ATLANTA – GCLAM – the combined use of granulocyte colony-stimulating factor (G-CSF), cladribine, high-dose cytarabine, and mitoxantrone – was well tolerated and had potent antileukemia activity in a phase 1/2 trial of adults with relapsed/refractory acute myeloid leukemia or high-grade myeloid neoplasms.
Of 40 patients who were treated with GCLAM (with mitoxantrone at the maximum tolerated dose of 16 mg/m2 per day as established in phase 1 of the trial), 11 achieved a complete response (CR), and 13 achieved a complete response with incomplete blood count recovery (CRi), for an overall response rate of 60%, Anna B. Halpern, MD, reported at the annual meeting of the American Society of Hematology.

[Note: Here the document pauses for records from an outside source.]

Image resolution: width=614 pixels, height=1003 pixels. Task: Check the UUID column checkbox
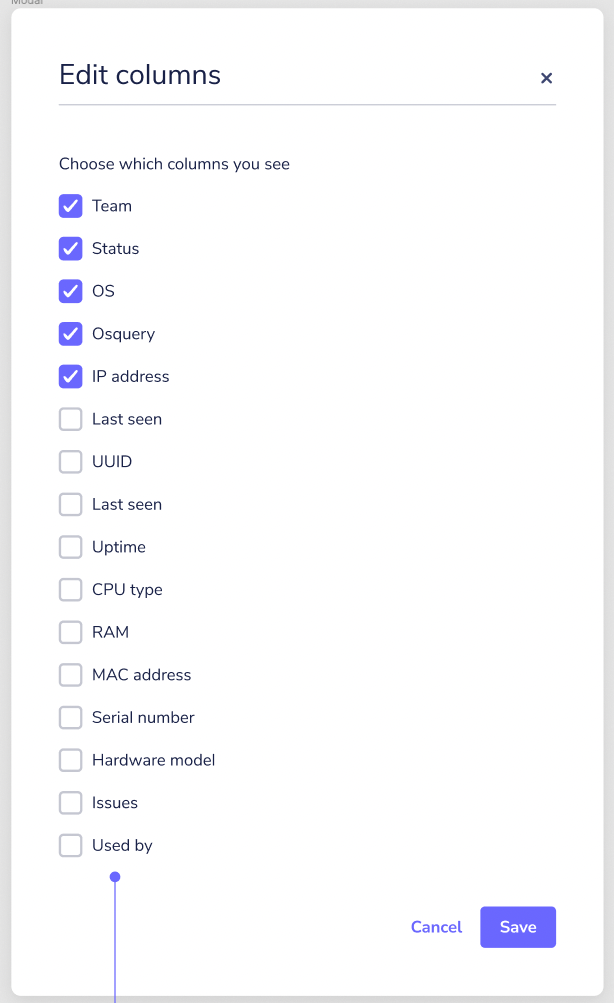pos(70,461)
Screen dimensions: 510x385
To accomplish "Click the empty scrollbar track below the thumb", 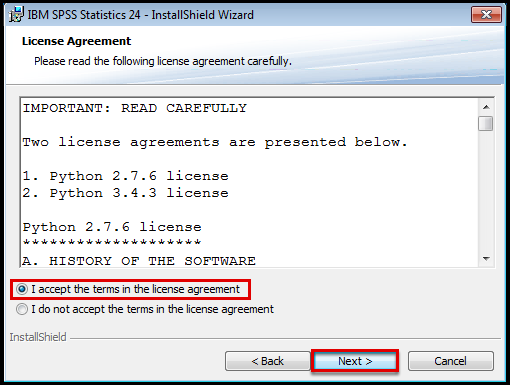I will click(486, 191).
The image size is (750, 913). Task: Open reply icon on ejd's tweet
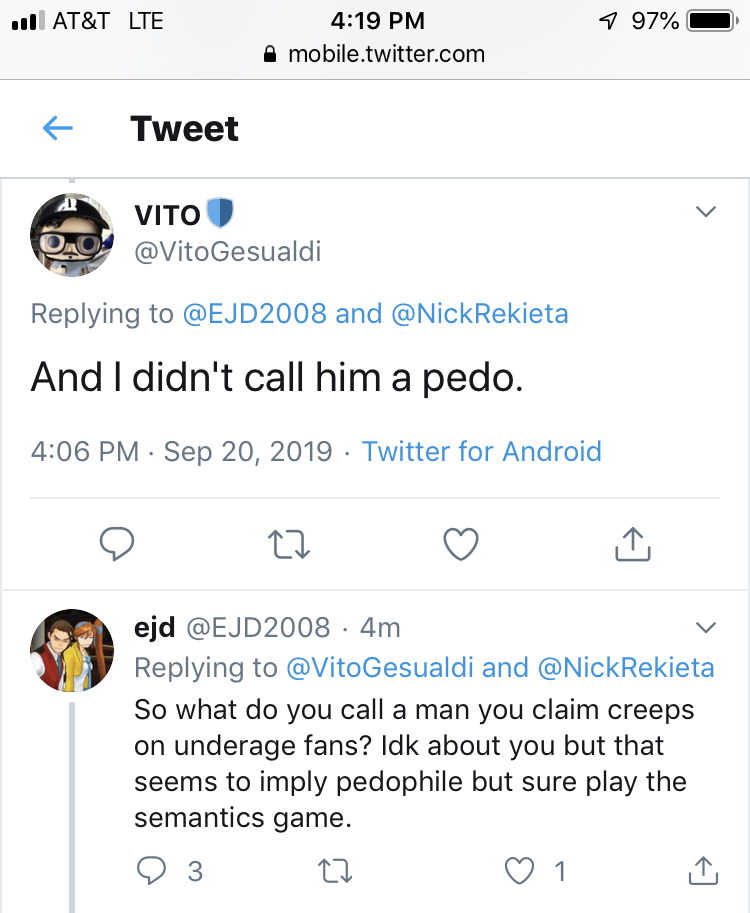[x=151, y=871]
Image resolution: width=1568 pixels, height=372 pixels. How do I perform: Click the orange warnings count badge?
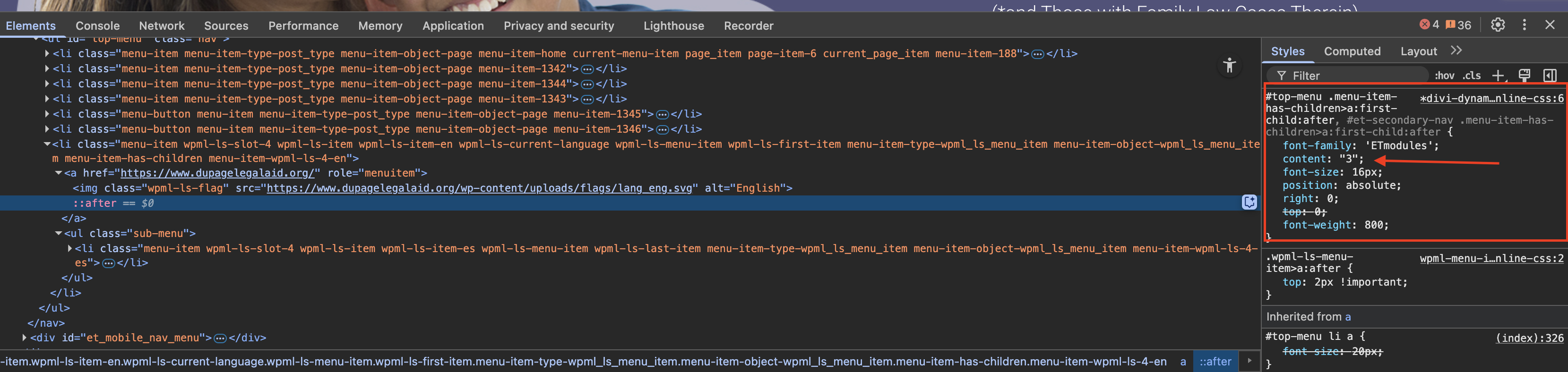(x=1458, y=25)
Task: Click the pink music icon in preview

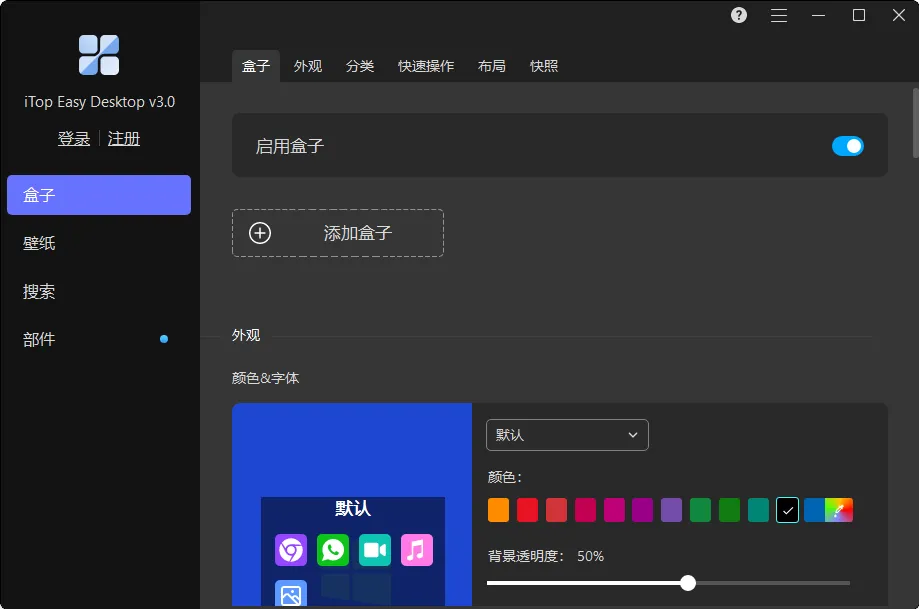Action: click(x=417, y=550)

“Nine of the 11 CR patients and 11 of 13 with CRis were negative for minimal residual disease, for an overall MRD-negative CR rate of 23%,” said Dr. Halpern of the University of Washington and the Fred Hutchinson Cancer Research Center, both in Seattle.
Resistant disease occurred in 11 patients, she noted.
Median overall survival was 11.5 months, and the treatment-related mortality (TRM) rate was 5%.
Overall, 21 of 40 patients went to transplant, with a 49% 1-year survival rate, she said.